- Born: April 6, 1967 (age 59) Hanover, New Hampshire, USA
- Education: MS and MBA
- Alma mater: Johns Hopkins University Columbia University Northeastern University
- Occupations: Sportscaster and Producer
- Known for: Announcer for New England Revolution
- Spouse: Elizabeth Graham
- Parent(s): Diane Feldman (mother) Joel J. Feldman (father)

= Brad Feldman =

American sports announcer

Brad Feldman (born 1967) is an American television/radio announcer, radio personality, and broadcasting executive.

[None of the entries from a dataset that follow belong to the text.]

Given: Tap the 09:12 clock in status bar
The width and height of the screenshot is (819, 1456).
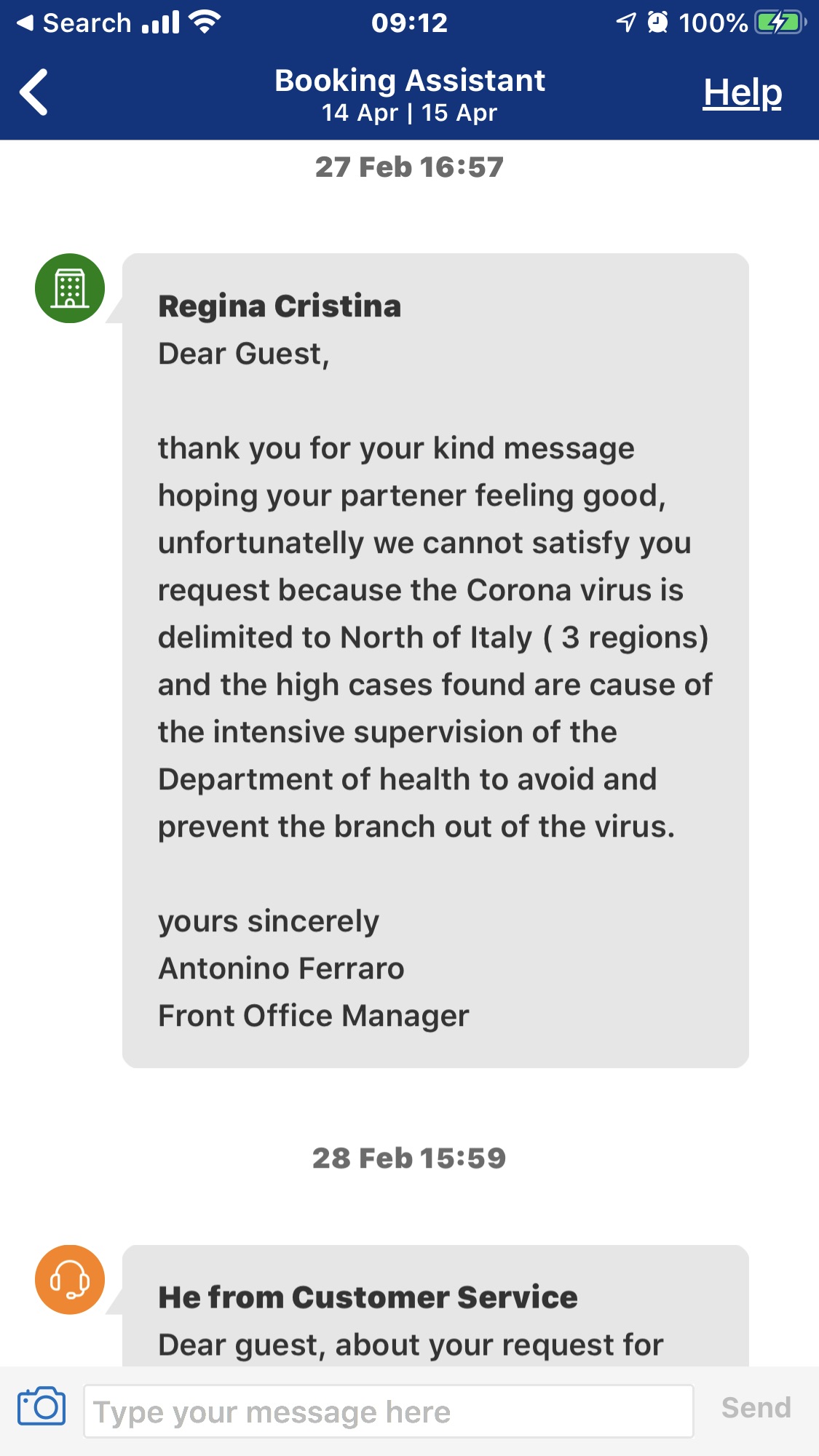Looking at the screenshot, I should 409,23.
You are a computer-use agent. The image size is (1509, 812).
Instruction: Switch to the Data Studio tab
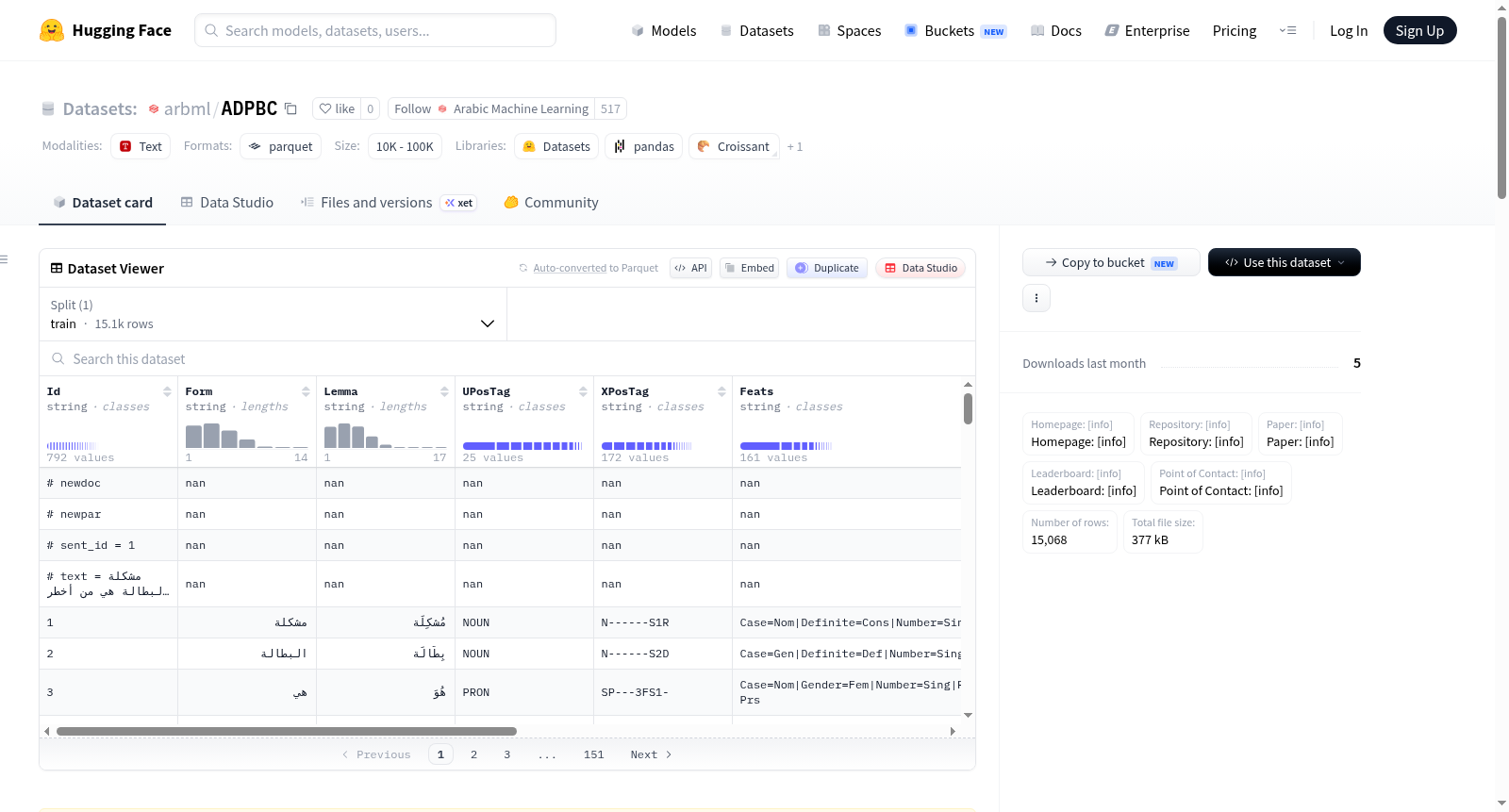(x=227, y=202)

He is the radio play-by-play announcer for the New England Revolution of Major League Soccer.

==Early life==
Feldman was born in Hanover, New Hampshire on April 6, 1967. He is the son of artist Diane Feldman and Joel J. Feldman, a plastic surgeon who worked with burn victims and was Clinical Professor of Plastic Surgery at Harvard University. Brad Feldman attended Shady Hill School, in Cambridge, MA and graduated from Belmont Hill School. He earned his BA from the Johns Hopkins University, a master's degree from Columbia University Graduate School of Journalism and an MBA at Northeastern University.

==Broadcasting career==
Feldman worked in television production in Los Angeles, then worked as a print news and sports reporter before moving into sports television production in New York City. Feldman launched his sportscasting career at TV stations in Texas, New York, and New Jersey. He first began covering professional soccer while working as a sideline reporter for Kansas City Wizards matches.

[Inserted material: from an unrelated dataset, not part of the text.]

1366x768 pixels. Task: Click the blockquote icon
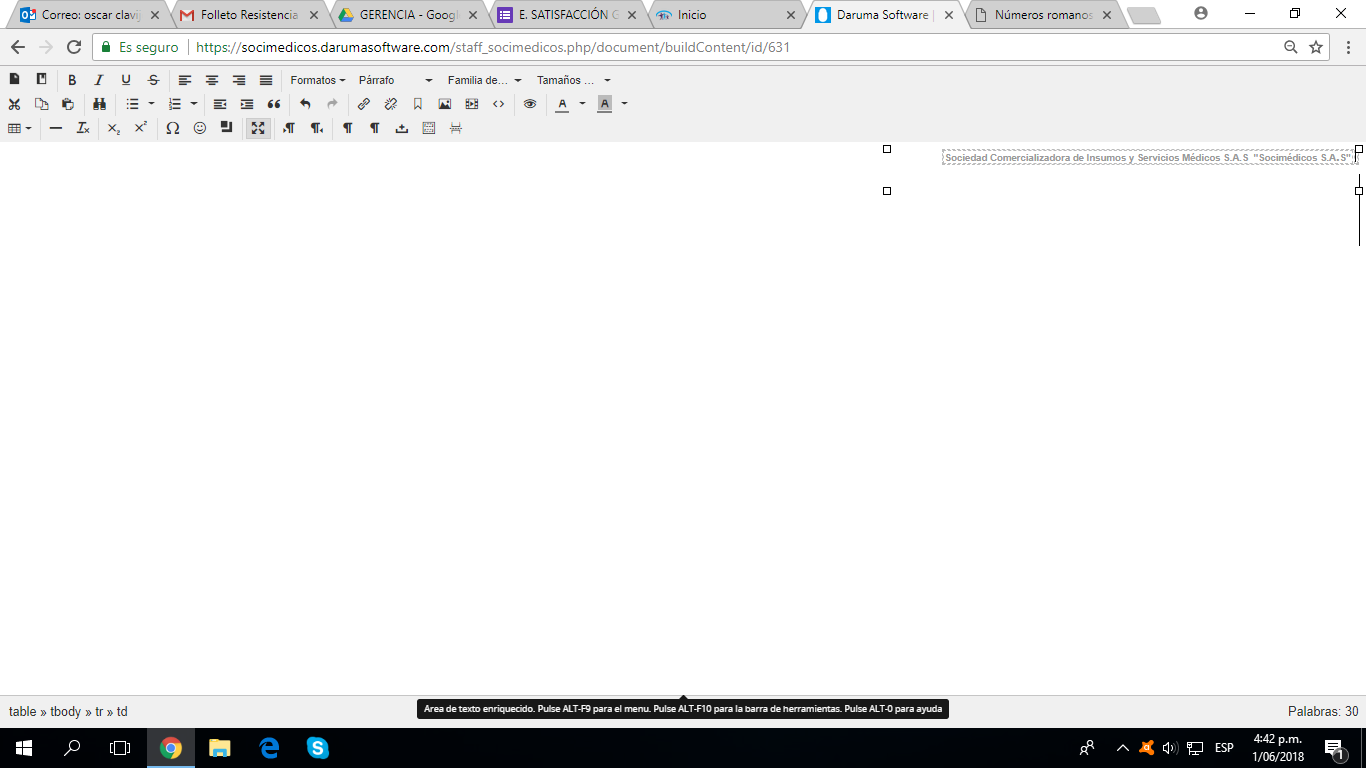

A TV and radio announcer on New England Revolution broadcasts since 2001, Feldman has been the play-by-play voice for Revolution radio and television broadcasts since 2005. He has also provided analysis and sideline reporting on Revolution telecasts from 2001 to 2004. A broadcast team member for the club's U.S. Open Cup and SuperLiga championship-winning matches Feldman was also a radio announcer for all five Revolution MLS Cup appearances.

Feldman hosted the online programs RevsWrap and In the Net, Revolution Postgame Live and State of the Revs on NBC Sports Boston and hosted the program Inside the Revolution on MyTV New England. He currently hosts the talk show Outside the Booth with Charlie Davies on revolutionsoccer.net and other digital platforms. He provided FIFA World Cup analysis for NBC Sports Boston and NECN in 2014 and ESPN Boston in 2010. Revolution broadcasts moved to WBZ-TV, WSBK-TV, and MyRITV in 2021.

===Other networks and tournaments===
Feldman worked for four seasons as a play-by-play commentator on ESPN International covering several top European soccer leagues.  He also provided commentary for MLS, USL, WUSA, and college soccer games on Fox Soccer Channel and UEFA Champions League games on Setanta Sports.

In 2023, Feldman ceased announcing regional broadcasts of the New England Revolution matches when all Major League Soccer television broadcasts moved to Apple TV; Feldman continued as the Revolution’s play-by-play announcer for radio broadcasts on 98.5 the Sports Hub As of 2023, viewers had the option to switch the audio feed to Feldman’s local radio simulcast for home games.

==Business career==
Feldman works as the Executive Producer for Kraft Sports + Entertainment's Revolution telecasts, and previously held several other titles in the Kraft organization's broadcasting and communications departments. Feldman also co-founded Sala USA, the American distributor of Munich futsal shoes, with former player Ilija Stolica.

==Personal life==
Feldman lives in Massachusetts and is married to Elizabeth Graham. They have one daughter. Graham is the Chief Operating Officer at Indigo AG. Feldman served on advisory boards for Grassroot Soccer and the Kicking & Screening soccer film festival and participated in the March of the Living at Auschwitz in Poland with Revolution and Chelsea FC staff.